Preliminary findings by a team of computer experts from the state budget office say that the overpayments started sometime in 2009 and that former ESC Chairman Moses Carey requested that the U.S. Department of Labor help the agency determine the cause of the problem.
ESC officials previously said a computer programming error led to overpayments to about 38,000 people receiving a second year of benefits. The agency said the mistakes started with checks issued in January.
The Labor Department determined last December that the ESC was improperly processing a 10-year-old requirement for people receiving extended benefits, according to the preliminary findings. The agency began working on reprogramming its computers in January and finished the job in May, the report states.
The problem was aggravated by the fact that ESC's mainframe computer dates to the late 1970s, the agency has few programmers who can work with the older technology and it also lacks written procedures for handling changes to the computer, according to the findings.
A series of extensions of unemployment benefits passed by Congress each called for further programming changes to the mainframe, which also was trying to handle an unprecedented volume of benefits requests because of the state's record unemployment, the findings state.
"It's crazy that something as important as ESC, their computer systems wouldn't be up to date," said Olivia Jacob, who was among those who received extra benefits.
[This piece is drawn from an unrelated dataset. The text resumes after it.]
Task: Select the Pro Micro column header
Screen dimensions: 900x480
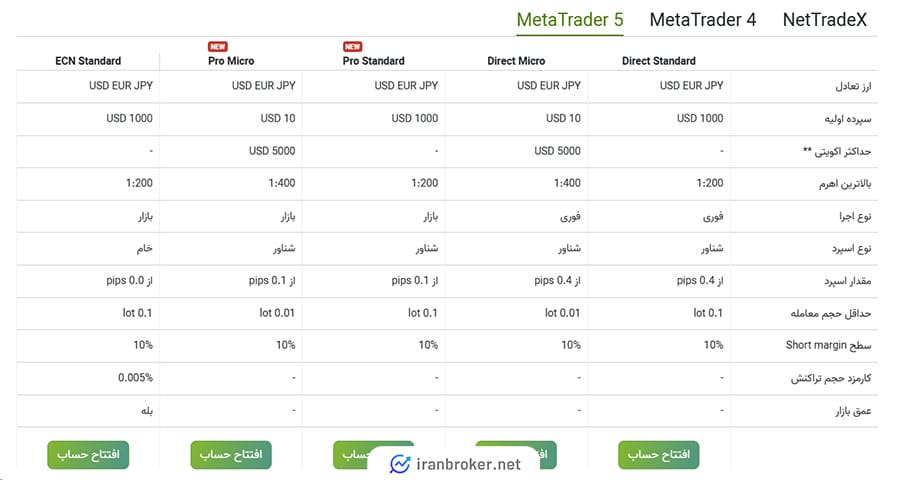Action: (231, 61)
The ESC in September issued a series of letters to people who had been paid too much in benefits to inform them of the error and to detail how much they might owe. The agency also started docking weekly benefit checks to recoup an estimated $28 million in overpayments.
"That was probably the most devastating," Jacob said of finding money taken out of her benefit checks. "If they had just told us from the beginning that this is what's going on, you know, 'You may see some interruption.' I think people would be a lot more understanding."
Gov. Beverly Perdue last month ordered the agency to stop withholding money from the weekly checks and to repay people who had already lost money because of the moves. She then sent the team of outside IT experts in to resolve the computer problem.
The final report from the team of IT experts is expected in two weeks. Perdue is waiting to see the final report before taking any action, a spokesman said.
The governor previously expressed frustration with the ESC and hinted at possible management changes.
Jacob said Perdue should have jumped on the problem sooner, and people now need to be held accountable.
"If it was a regular employer that was playing around with our paychecks, we could sue them," she said.
The ESC has repaid all but about 2,800 people, spokesman Larry Parker said Monday. The agency also is working with the Labor Department to determine how to repay the government for the $28 million in overpayments.
The preliminary findings said the agency should have sent one letter to recipients that covered all of the changes and should have explained the situation in understandable terms instead of the technical jargon and acronyms that were used.
The report notes that North Carolina is among four states working together to develop a new system for handling jobless benefits. A consultant's report on the project is due next August, and North Carolina can tap up to $205 million in federal economic stimulus funds to implement a new system.